==== Records
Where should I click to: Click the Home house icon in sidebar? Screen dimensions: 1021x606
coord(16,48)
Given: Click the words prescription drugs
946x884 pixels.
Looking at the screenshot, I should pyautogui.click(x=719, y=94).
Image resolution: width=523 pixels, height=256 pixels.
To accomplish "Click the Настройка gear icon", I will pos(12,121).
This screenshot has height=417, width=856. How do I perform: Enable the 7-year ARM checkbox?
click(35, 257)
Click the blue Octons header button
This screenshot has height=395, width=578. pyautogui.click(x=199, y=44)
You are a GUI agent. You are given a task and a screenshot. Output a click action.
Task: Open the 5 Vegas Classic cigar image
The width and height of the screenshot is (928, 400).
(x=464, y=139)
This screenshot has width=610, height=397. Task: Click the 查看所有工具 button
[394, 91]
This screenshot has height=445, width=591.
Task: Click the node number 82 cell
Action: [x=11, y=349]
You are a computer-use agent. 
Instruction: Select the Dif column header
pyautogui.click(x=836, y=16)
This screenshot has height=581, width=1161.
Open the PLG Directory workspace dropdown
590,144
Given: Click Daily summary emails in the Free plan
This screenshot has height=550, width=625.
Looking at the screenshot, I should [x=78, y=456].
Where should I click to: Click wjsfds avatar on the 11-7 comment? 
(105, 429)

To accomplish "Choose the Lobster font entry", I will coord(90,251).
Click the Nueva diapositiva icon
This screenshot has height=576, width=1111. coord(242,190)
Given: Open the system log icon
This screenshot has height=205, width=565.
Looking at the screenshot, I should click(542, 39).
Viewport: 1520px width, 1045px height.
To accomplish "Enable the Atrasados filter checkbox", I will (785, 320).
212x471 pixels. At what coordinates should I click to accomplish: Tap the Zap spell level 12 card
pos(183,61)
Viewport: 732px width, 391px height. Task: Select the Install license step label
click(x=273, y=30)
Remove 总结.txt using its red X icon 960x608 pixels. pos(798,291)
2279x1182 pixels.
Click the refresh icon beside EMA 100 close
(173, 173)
========
» To be done:
Rewrite the stretch of records from the line containing "Where should I click to: Click wjsfds" through the line containing "This screenshot has height=576, width=1111.", replacing "Lobster" with "Pacifico" and leaving everything else unchanged.

» Reply:
Where should I click to: Click wjsfds avatar on the 11-7 comment? 
(105, 429)

To accomplish "Choose the Pacifico font entry", I will coord(90,251).
Click the Nueva diapositiva icon
This screenshot has height=576, width=1111. coord(242,190)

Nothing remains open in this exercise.